Directors’ Liability: Get the Means to Defend Yourself!

The directors of any corporation have important duties and obligations which, in certain cases, can entail their personal liability.1 As in any area of human activity, allegations of fault can be made against directors, and the latter must defend themselves in order to show that the allegations are either baseless or that the director acted with due diligence. These defence initiatives most often require that the director being sued, or targeted by a demand letter or a regulatory investigation, be assisted by a lawyer or other experts. This can lead to very considerable costs for an individual, in addition to the amount he or she may be ordered to pay as damages to an injured third party or as a penal fine to the government, not to mention the associated reputational risks. It is therefore essential that directors who are or risk being sued or prosecuted have adequate means to defend themselves. Whence the importance of indemnification and insurance plans.

In this bulletin we will point out the fundamental distinction between an indemnification plan and D&O (Directors and Officers) liability insurance2 and then briefly describe the primary characteristics of each.

Distinction between indemnification and liability insurance

An indemnification plan and a liability insurance policy have the same purpose: to cover a director’s legal costs in order to allow him or her to face allegations of fault in a civil suit or penal prosecution and to defray any amounts he or she may be ordered to pay or which could result from a settlement out-of-court. The primary distinction between them lies in the source of these amounts, i.e. the corporation in the case of an indemnification plan, or an insurer if liability insurance coverage applies.

Indemnification

The two main incorporating statutes applicable to Quebec corporations3 contain specific provisions on the indemnification protection offered to their directors. These provisions are substantially similar from one statute to the next. The major distinction is that the QBCA obliges Quebec corporations to indemnify their directors while the federal statute makes this optional.

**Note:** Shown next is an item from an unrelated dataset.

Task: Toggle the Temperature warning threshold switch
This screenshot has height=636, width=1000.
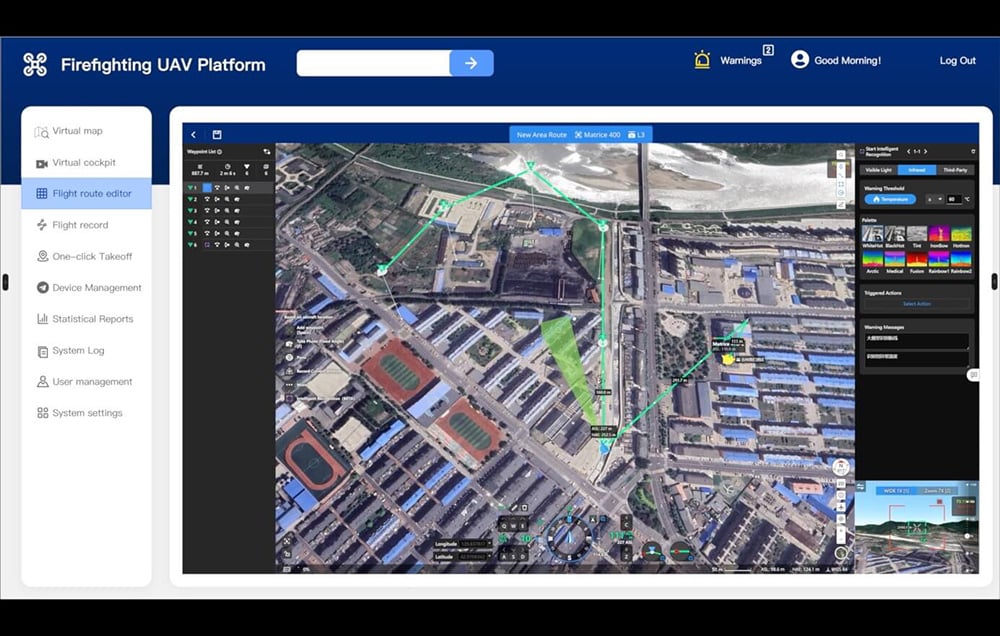Action: click(890, 199)
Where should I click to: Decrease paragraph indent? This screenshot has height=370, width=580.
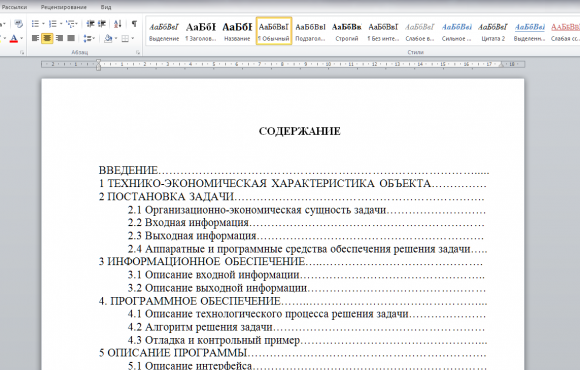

These two statutes essentially provide that the indemnification must cover all reasonable costs and expenses that may be incurred, including those paid to settle the matter out of court or to satisfy the requirements imposed by a judgment. In order for coverage to apply, however, the director must have “acted with honesty and loyalty in the interest of the corporation”.4 In the case of penal or administrative proceedings that culminate in having to pay a fine (pursuant to statutory liabilities) the coverage criterion is that the director must have had reasonable grounds for believing that his or her conduct was lawful”.5 These incorporating statutes also provide that the corporation must advance the funds necessary for the payment of such costs. In the event that the corporation sues one of its directors (which can happen, particularly in a derivative action), court approval is required for the director’s indemnification. Without enumerating all the situations provided for in the incorporating statutes, we note that several indemnification plans merely reproduce the legislative provisions. However, this has proven inadequate to deal with several concrete situations that are increasingly recurring with the heightened frequency of civil suits and penal prosecutions against directors. By way of example, consider the following situations:

  • choice of lawyer or other professional counsel;
  • oversight right with respect to settlement negotiations or legal strategy;
  • right to coverage where director’s role is exercised within a subsidiary of the corporation;
  • timing of payment of advances and how to determine what is reasonable in terms of costs and expenses; etc.

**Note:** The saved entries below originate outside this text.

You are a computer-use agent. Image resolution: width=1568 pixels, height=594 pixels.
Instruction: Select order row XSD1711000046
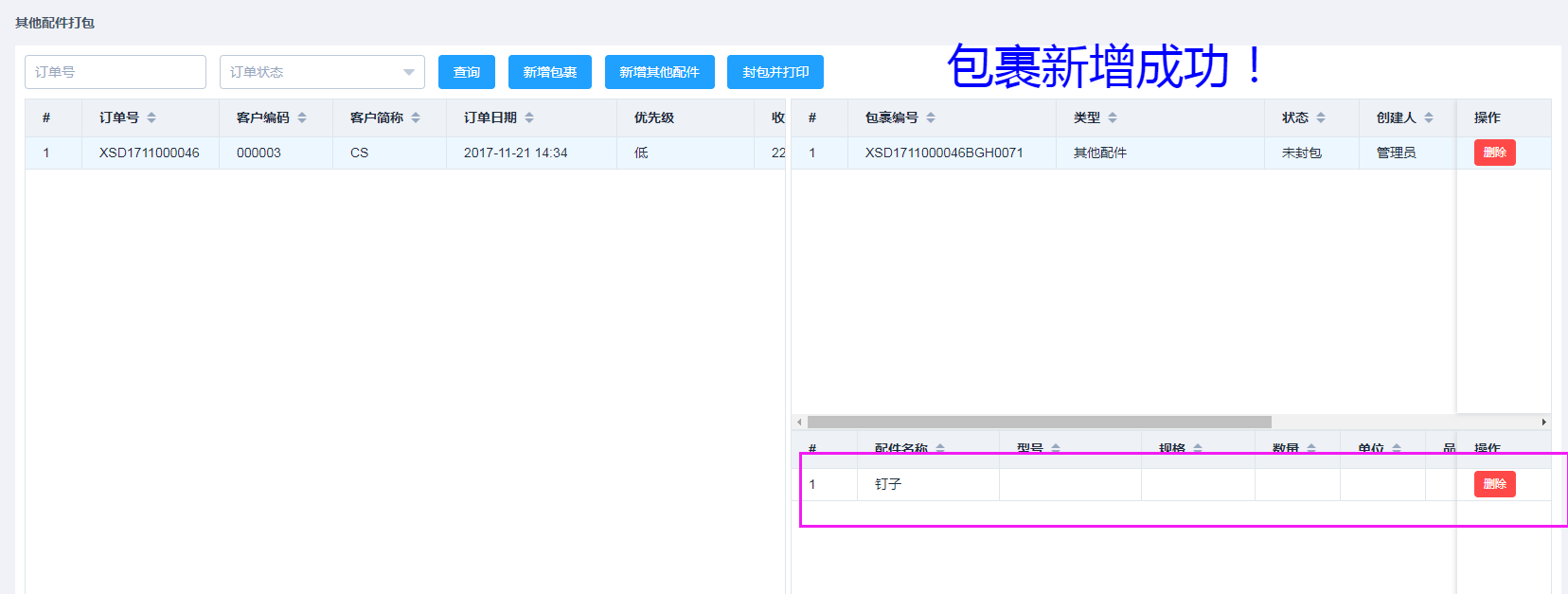(x=150, y=153)
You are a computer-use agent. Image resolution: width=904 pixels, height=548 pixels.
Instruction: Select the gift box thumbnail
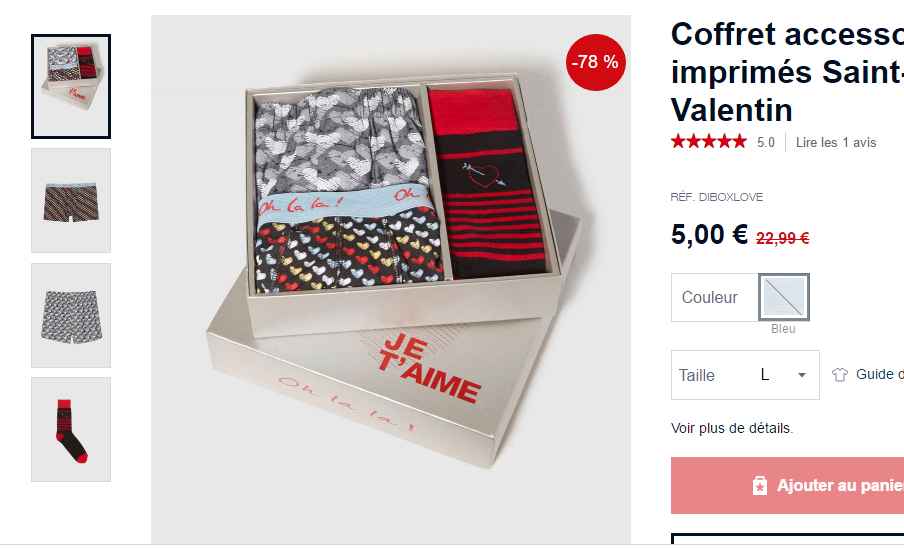71,86
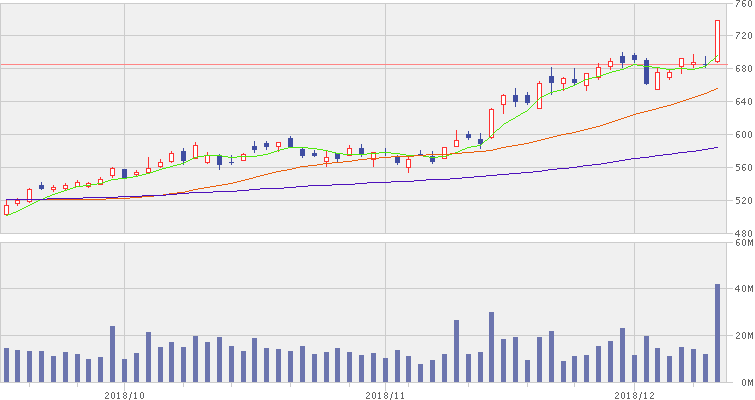This screenshot has height=400, width=755.
Task: Click the 20M volume axis label
Action: [743, 336]

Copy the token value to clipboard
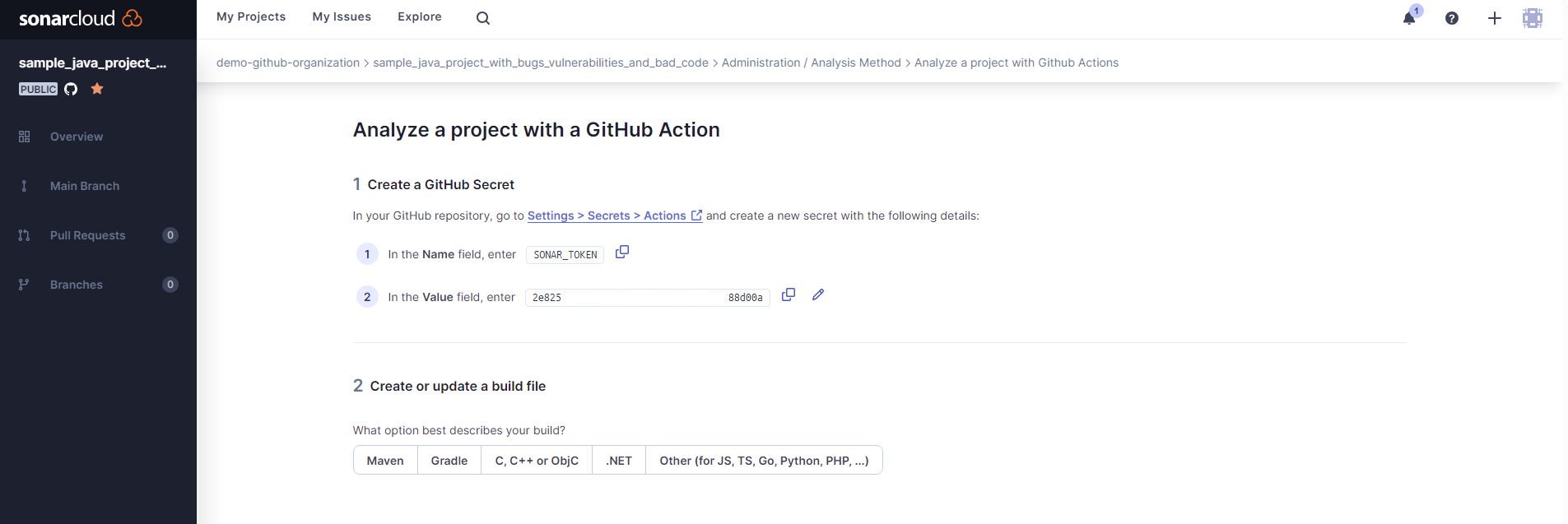[789, 294]
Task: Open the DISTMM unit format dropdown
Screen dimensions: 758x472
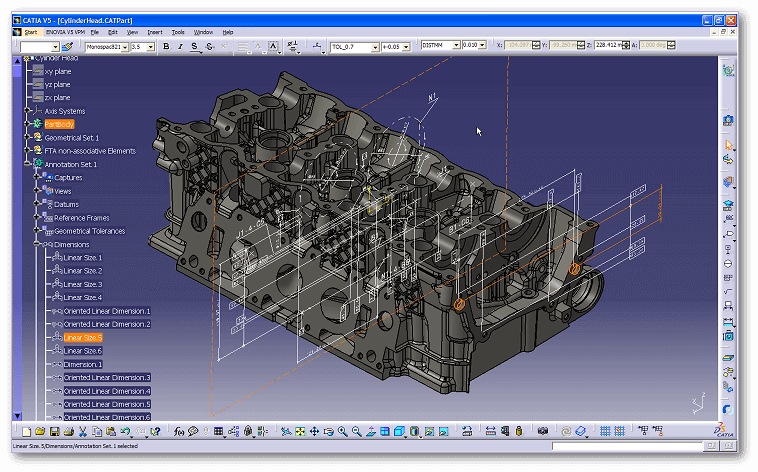Action: coord(456,46)
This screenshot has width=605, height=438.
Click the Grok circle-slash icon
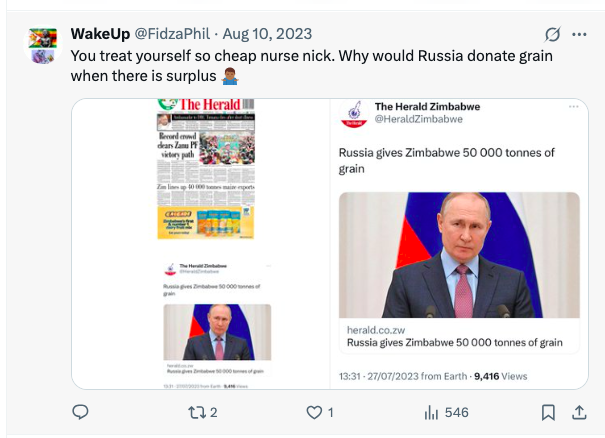point(552,34)
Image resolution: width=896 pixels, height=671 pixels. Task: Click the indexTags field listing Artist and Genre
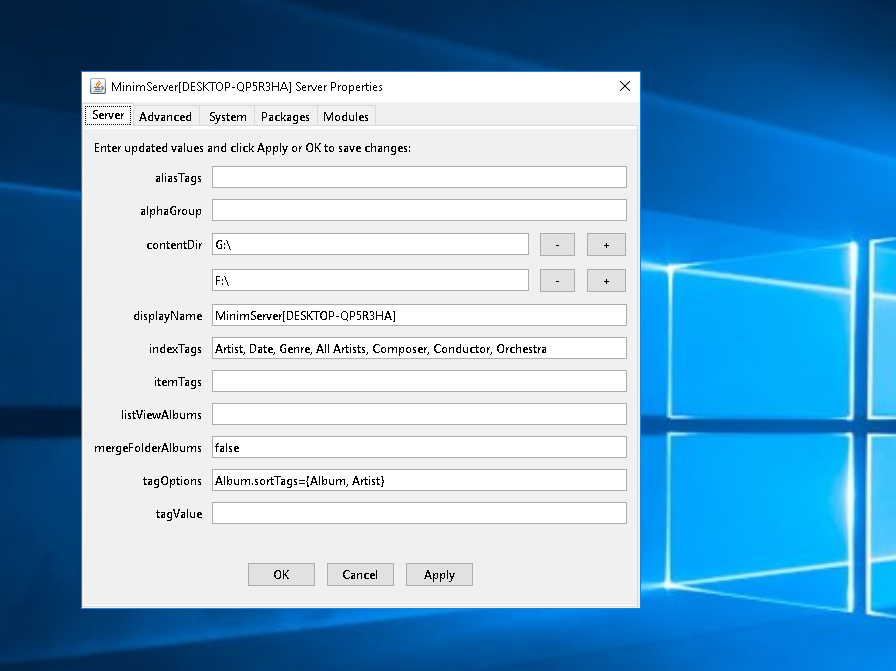(418, 348)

That being the case, it is important for corporate directors, or those considering becoming one, to ensure that the corporation provides them with an indemnification plan that meets their needs (including with respect to the risks to which they may be exposed). Such a plan can be included in the corporation’s bylaws, but it is preferable that it be part of an agreement to which each director is a party, such that the consent of each of them is required in order to amend it and so they can each take part in negotiating its terms.

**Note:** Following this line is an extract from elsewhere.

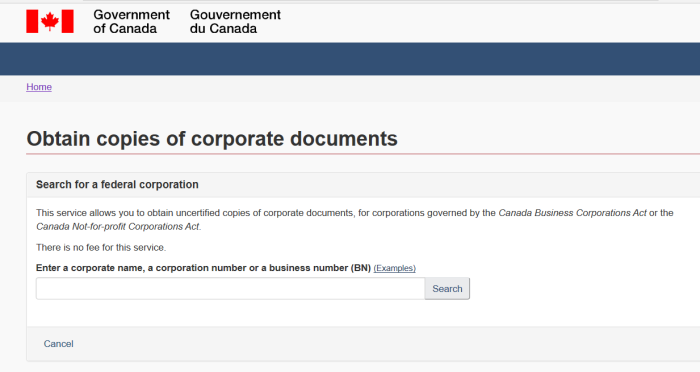Click the "Gouvernement du Canada" French wordmark
Image resolution: width=700 pixels, height=372 pixels.
click(x=235, y=21)
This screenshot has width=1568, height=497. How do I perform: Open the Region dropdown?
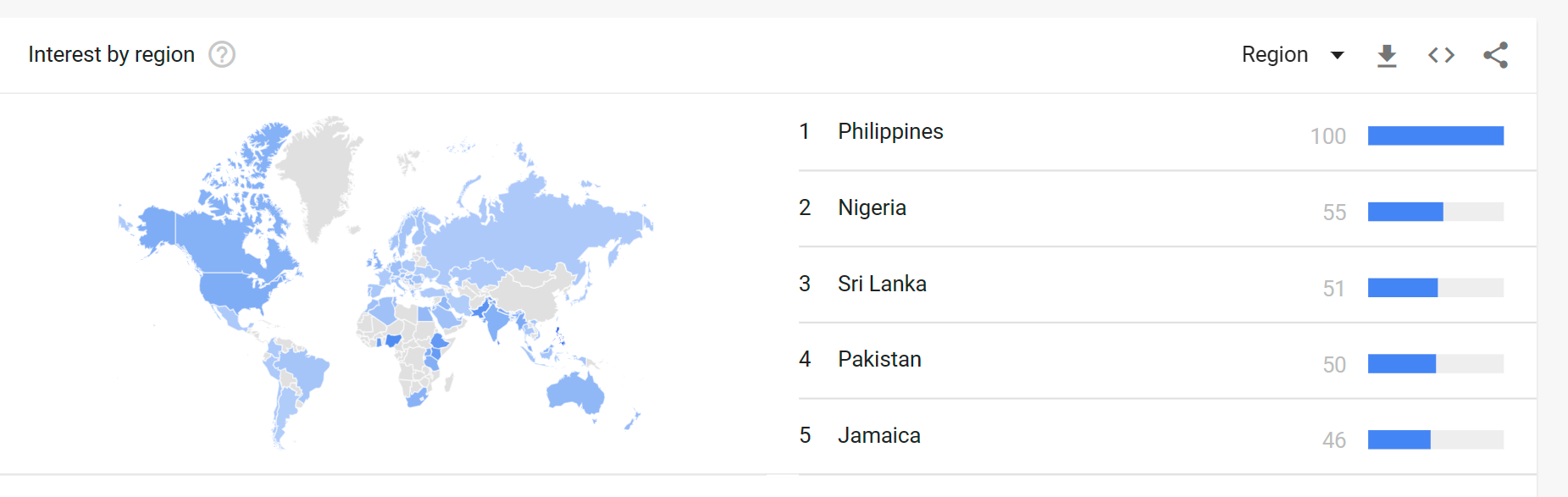pos(1275,55)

While an indemnification plan does not stipulate a maximum amount of coverage or a deductible, it requires that the corporation be solvent or holds sufficient liability insurance to allow it to meet its indemnification obligations. Otherwise the directors could find themselves without any protection or coverage, the consequences of which could be catastrophic.

Liability insurance

For its part, D&O liability insurance applies regardless of the corporation’s financial situation; of course, as long as the insurance premiums are paid. Thus, to the extent that its applicability conditions are satisfied, the directors are covered up to the coverage limit stipulated in the policy, and subject to the applicable deductible.

There are various kinds of D&O insurance policies, the terms and conditions of which can vary from one insurer to the next. A director should thus ensure not only that such a policy exists, but that the coverage it affords is adequate for the type of corporation involved and the nature of the challenges to which he or she is exposed.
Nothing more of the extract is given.